▶ Your task
The entries below are to be transcribed in full, without their images.

BEGIN Input for this task

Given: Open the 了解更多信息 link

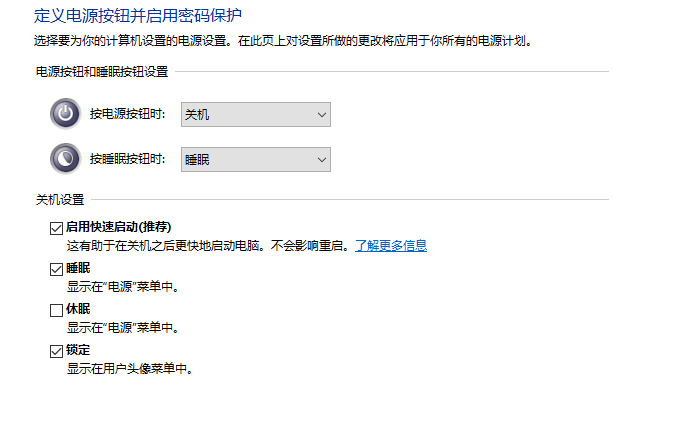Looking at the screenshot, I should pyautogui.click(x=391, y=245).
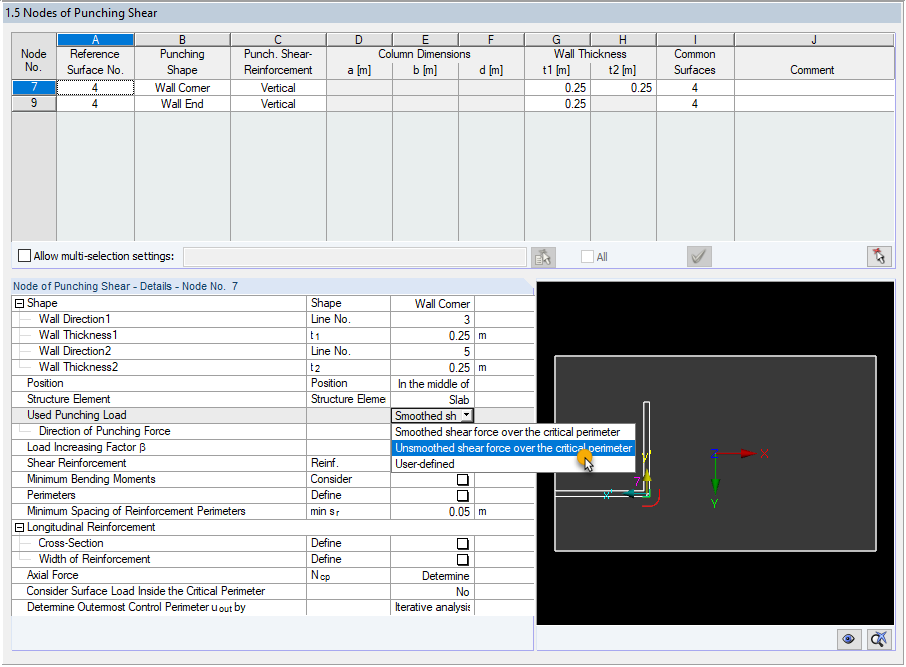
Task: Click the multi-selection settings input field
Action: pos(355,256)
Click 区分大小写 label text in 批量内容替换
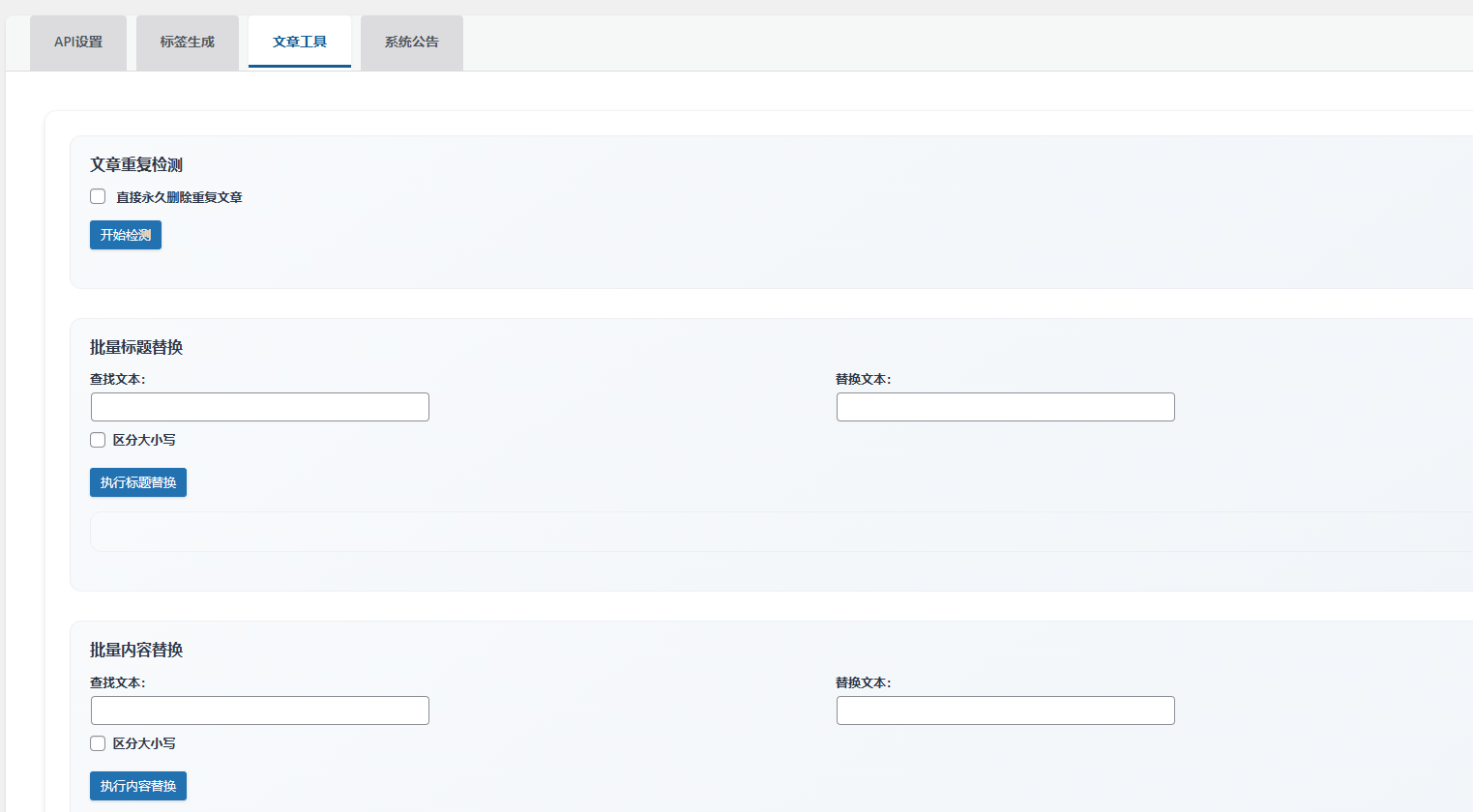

END Input for this task

▶ Reply
Given: Open the 了解更多信息 link

Looking at the screenshot, I should pyautogui.click(x=391, y=245).
Task: Click the multi-selection settings input field
Action: pos(355,256)
Click 区分大小写 label text in 批量内容替换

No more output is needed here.